Now that we are at the end of the week, let's look more at the analysis on US President Barack Obama's upcoming visit to Israel.
A hot button subject for the media to feed on has been the implications on the formation of the new government coalition.
One reportedly unhappy person is the former Foreign Minister Avigdor Liberman who is in legal difficulties for corruption, obstruction of Justice, and bribery at the moment.
Mr. Liberman does not want to see new political star Yair Lapid (the people's choice) sitting next to Prime Minister Bibi Netanyahu at his upcoming meeting with President Obama and his newly appointed Secretary of State John Kerry.
The overarching concern for many 'special interest' political parties is that Obama's visit will influence local politics and likely force a diplomatic agenda on the coalition negotiations.
Mr. Netanyahu has often championed the cause of the Right in Israeli politics – particularly when it comes to settlements. And it is settlement activity that is largely blocking the peace process.

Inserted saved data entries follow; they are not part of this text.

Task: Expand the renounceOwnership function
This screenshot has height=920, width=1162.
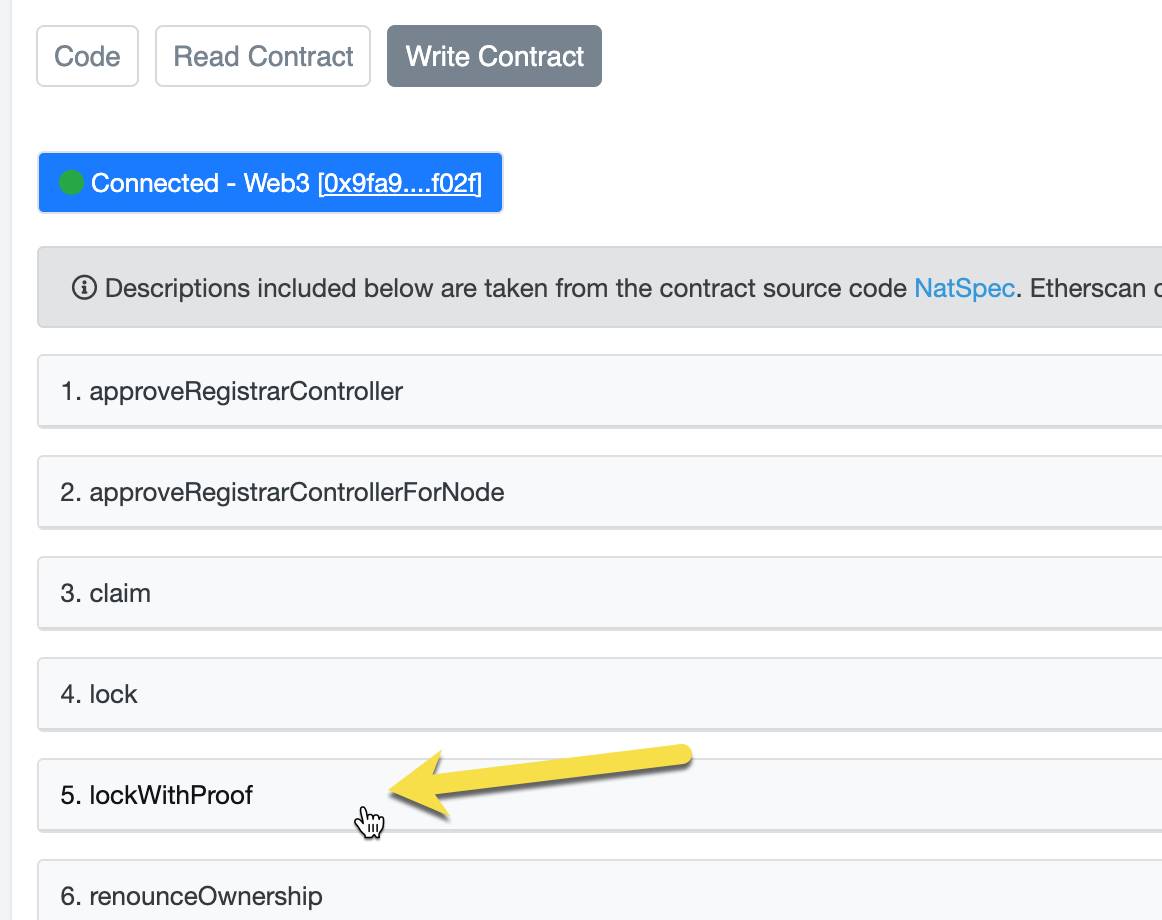Action: pyautogui.click(x=206, y=895)

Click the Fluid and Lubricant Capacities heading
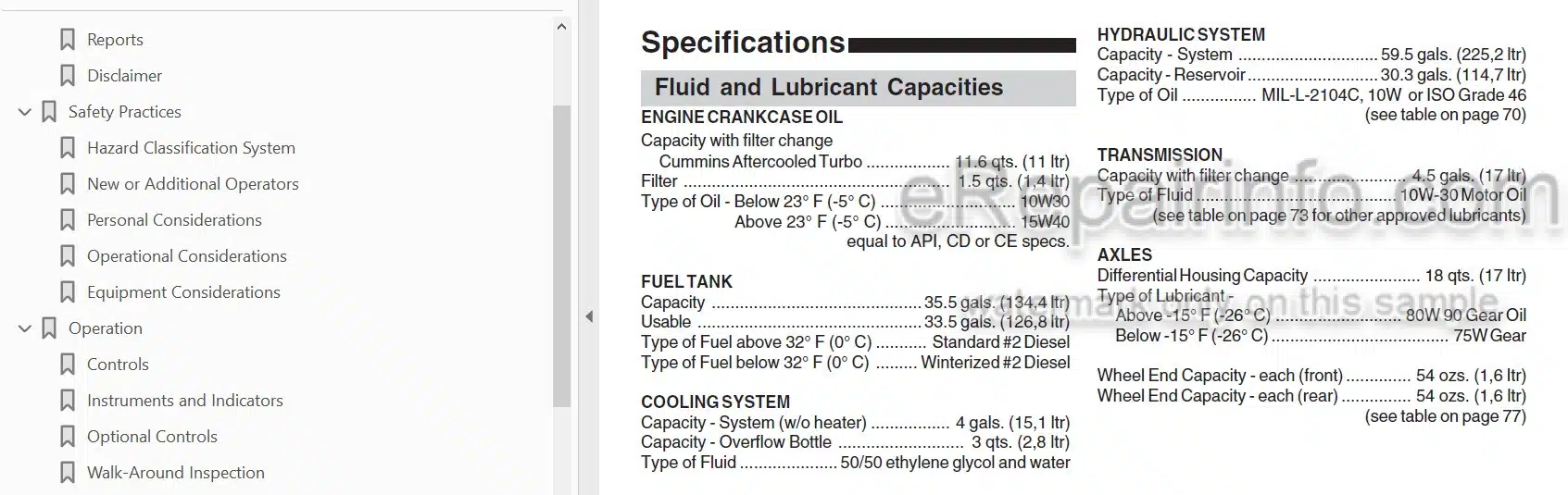(829, 87)
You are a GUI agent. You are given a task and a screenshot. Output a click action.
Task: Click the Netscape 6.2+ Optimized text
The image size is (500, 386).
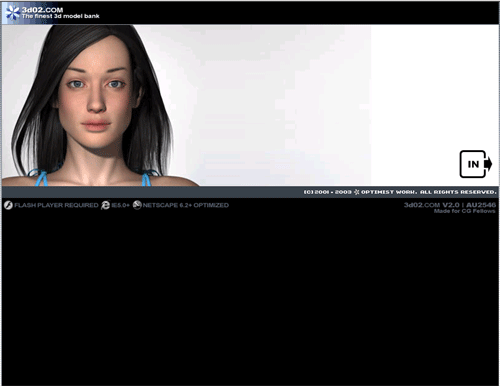[186, 205]
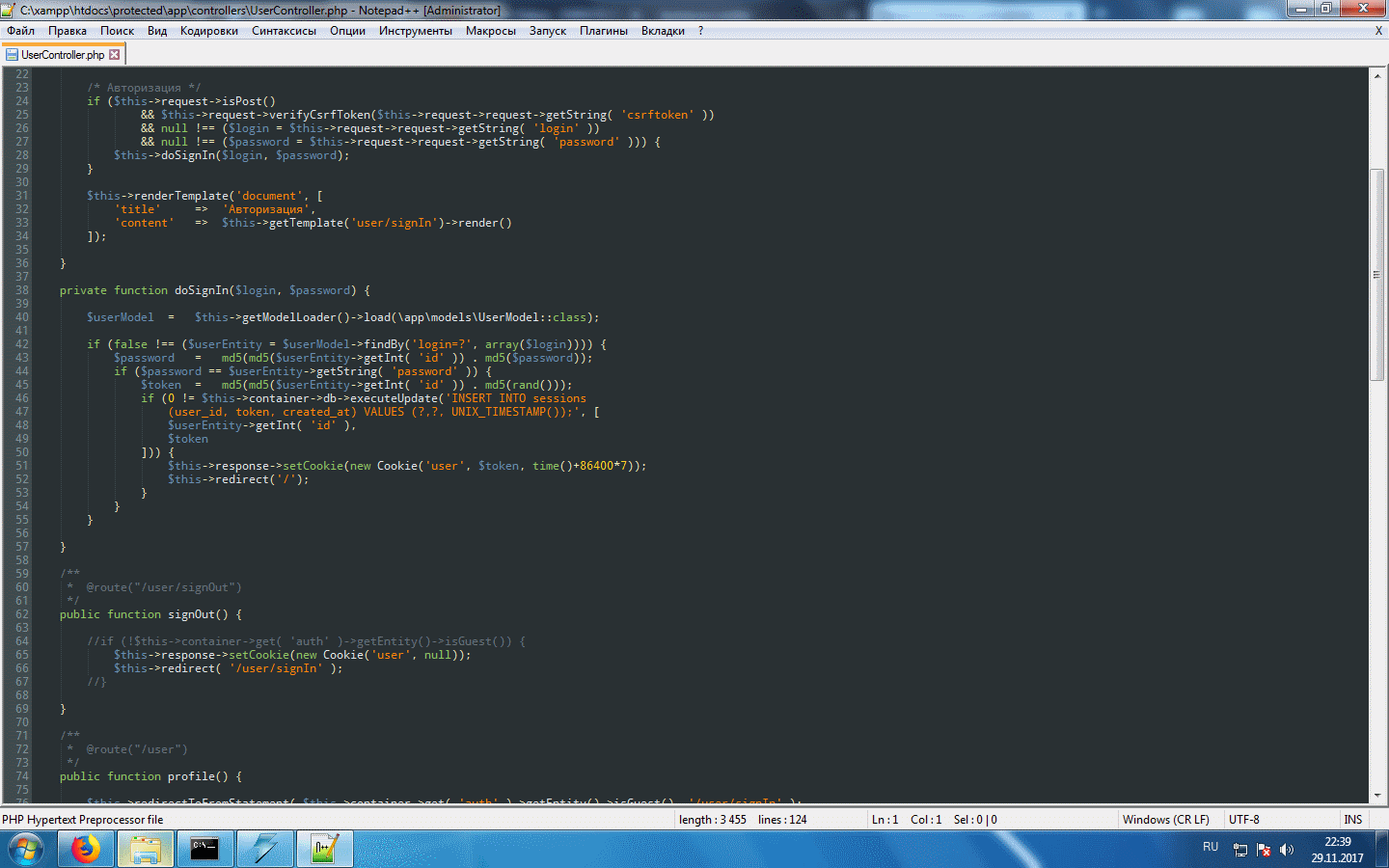Click the volume speaker tray icon
Screen dimensions: 1389x868
[x=1286, y=850]
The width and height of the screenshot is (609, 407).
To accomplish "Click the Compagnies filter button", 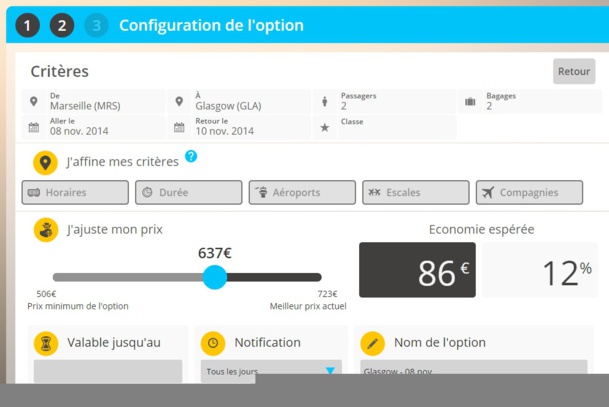I will pyautogui.click(x=529, y=192).

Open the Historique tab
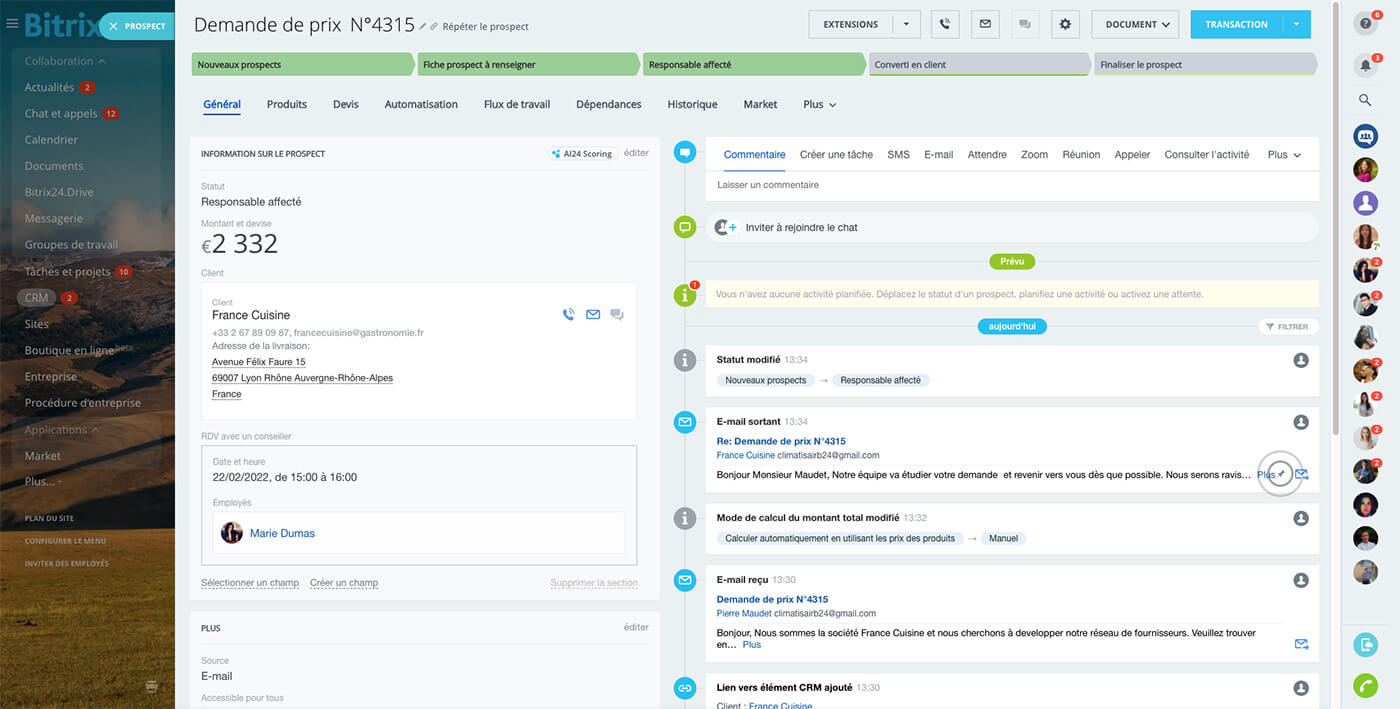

So it may be that Mr. Obama, in addition to the administration's admitted non-conflict issues of Iran and Syria, is coming to press Netanyahu's weak points behind closed doors after the Israeli people have had their say in the elections.
Thus, Mr. Netanyahu probably will not wish to welcome President Obama if he is surrounded by ministers representing 'extremist' parties.
Netanyahu will wish to show that he could pull together the broadest possible representation of the Israeli society to demonstrate his mandate from the Israeli voting public.